It’s not easy to write or to talk about a visit to Sighet Memorial, the former prison where the Romanian elites were brutally exterminated in the first years of communism in Romania. There’s no place for clichés, travel tips, or attractions not to be missed. It is, however, the place that each and every one of us should visit at least once because ‘those who cannot remember the past are condemned to repeat it’ (George Santayana).
The words of the Spanish philosopher, written on the walls of the former communist prison, seem painfully appropriate for the very being of the Memorial of the Victims of Communism and of the Resistance from Sighet, envisaged by its founders as an institution of memory. A memory that aims to do justice to the victims of the communist crimes, to those who died or suffered opposing the communist repression, but who are often forgotten despite their importance.
Built in 1897, in the small town of Sighet, the prison became after 1945 one of the most dreaded symbols of the communist crimes. In 1950, Romania’s most representative elites from between the wars were imprisoned here. Very few of them survived the tortures and the inhuman conditions of detention.
Former ministers, journalists, economists, politicians, scientists, priests, and members of the army were incarcerated with or without a trial, for the only reason that they were the best of a system the communists were trying to destroy by any means or price in human lives.
How much it has destroyed and how much has been forgotten are still open questions, but a visit to Sighet Memorial, a unique museum in Europe, is a necessary step to fill in the blanks of our individual and collective memory.
At least 600,000 Romanians were arrested and sentenced to prison during the communist regime. Some sources estimate, however, the number of political prisoners up to 2 million, including forced deportations and relocations.

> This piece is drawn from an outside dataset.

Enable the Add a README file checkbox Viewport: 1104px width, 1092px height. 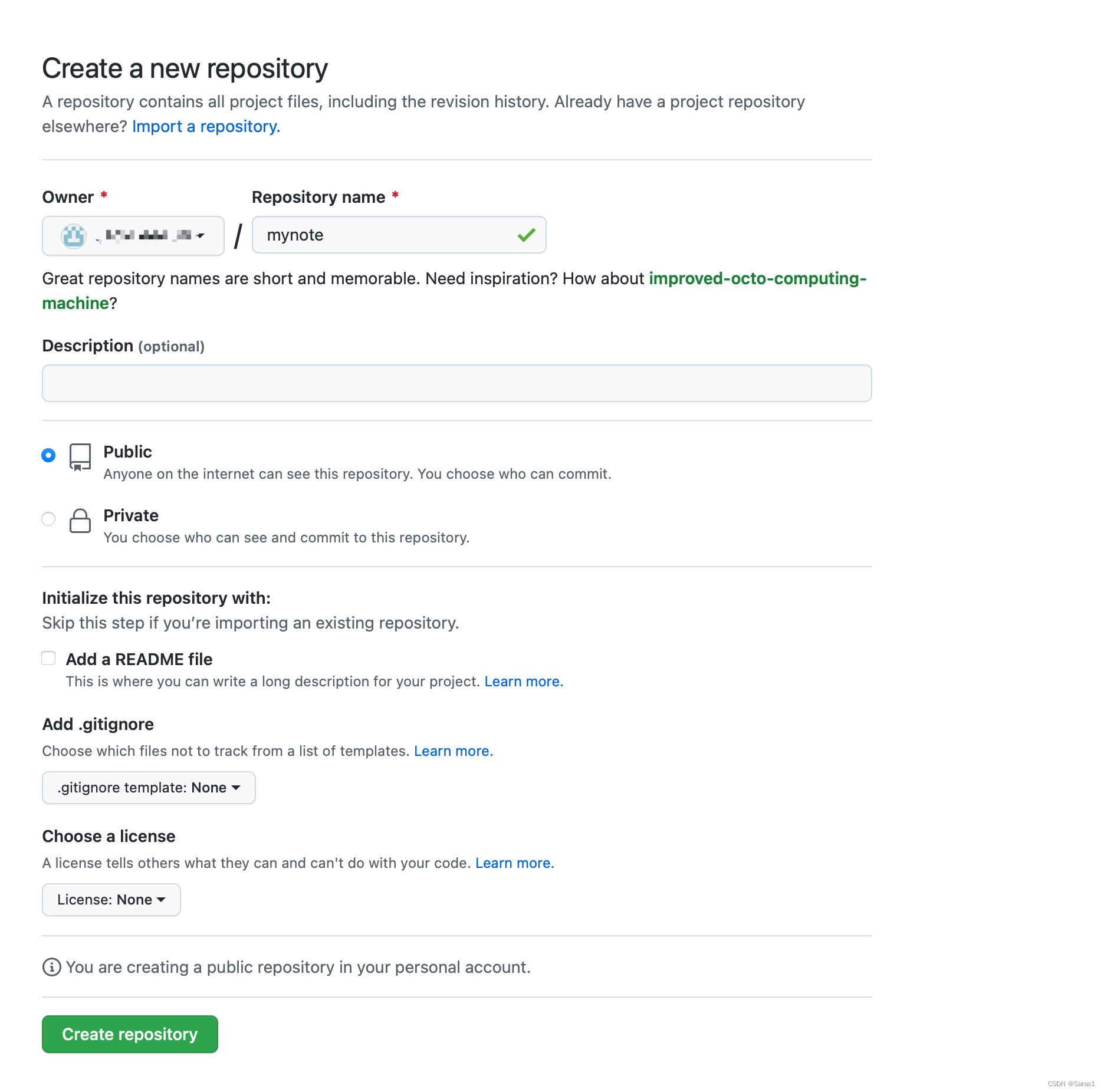(48, 657)
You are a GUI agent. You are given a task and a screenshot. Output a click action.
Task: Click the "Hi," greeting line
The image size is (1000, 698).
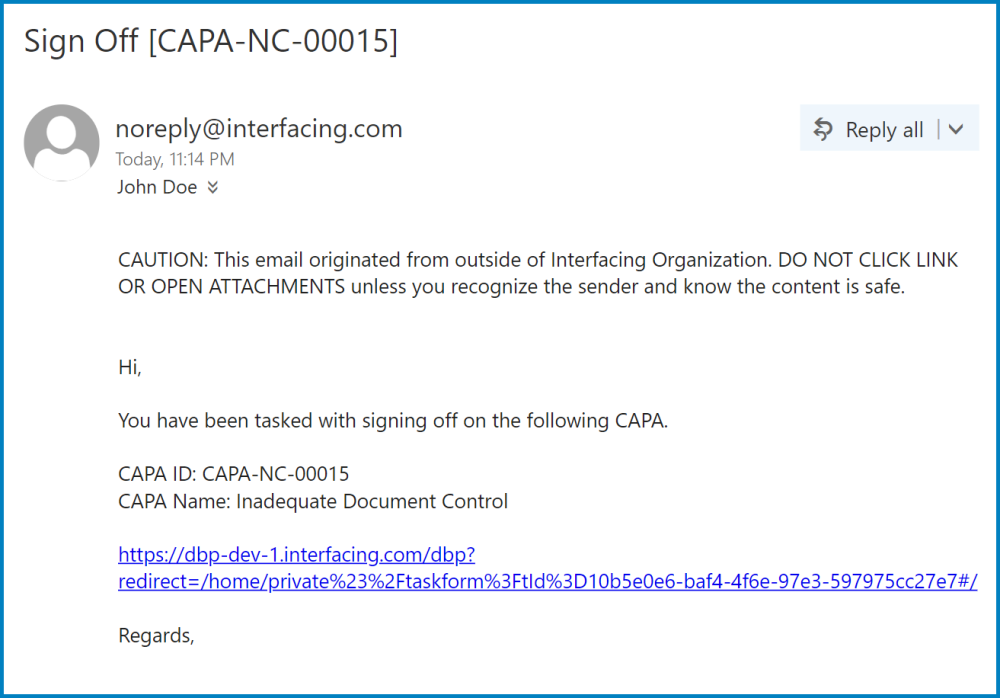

The peaks of the terror were the years 1948-1953 and 1958-1960. Numerous forced labor camps were set up to supplement the penitentiaries and massive deportations of those considered to be a threat to the regime. More than 200,000 persons were relocated against their will.
Using political prisoners as a labor force was a common practice in the communist period. One of the most notorious cases is the Danube-Black Sea Canal, or, in the terms of the Gheorghiu-Dej regime, ‘a graveyard of the Romanian bourgeoisie’.
The Canal was supposed to connect the Black Sea through the Danube to the Oder-Rhein Canal for iron transportation, also allowing the Soviet fleet to cross the Danube in case of an armed conflict with Yugoslavia. According to the most conservative estimates, in 1950 alone, over 40,000 detainees were held in this camp, along with another 20,000 so-called ‘volunteer workers’. A number of case studies evoke the assassinations and the ‘sabotage’ trials against engineers and workers.
In 1949, the communists began a Soviet-type collectivization process to transfer all agricultural lands to the hands of the state. There was significant resistance to the violent collectivization process. Only in the first three years, over 800,000 peasants were arrested and 30.000 sentenced.
The protests continued in the next years when many people lost their lives opposing the abusive confiscation of lands. After 13 years of terror that meant the peasants’ impoverishment, the collectivization was finally declared finished on 27 April 1962. By then, 96% of the arable surface of the country was transferred under state control.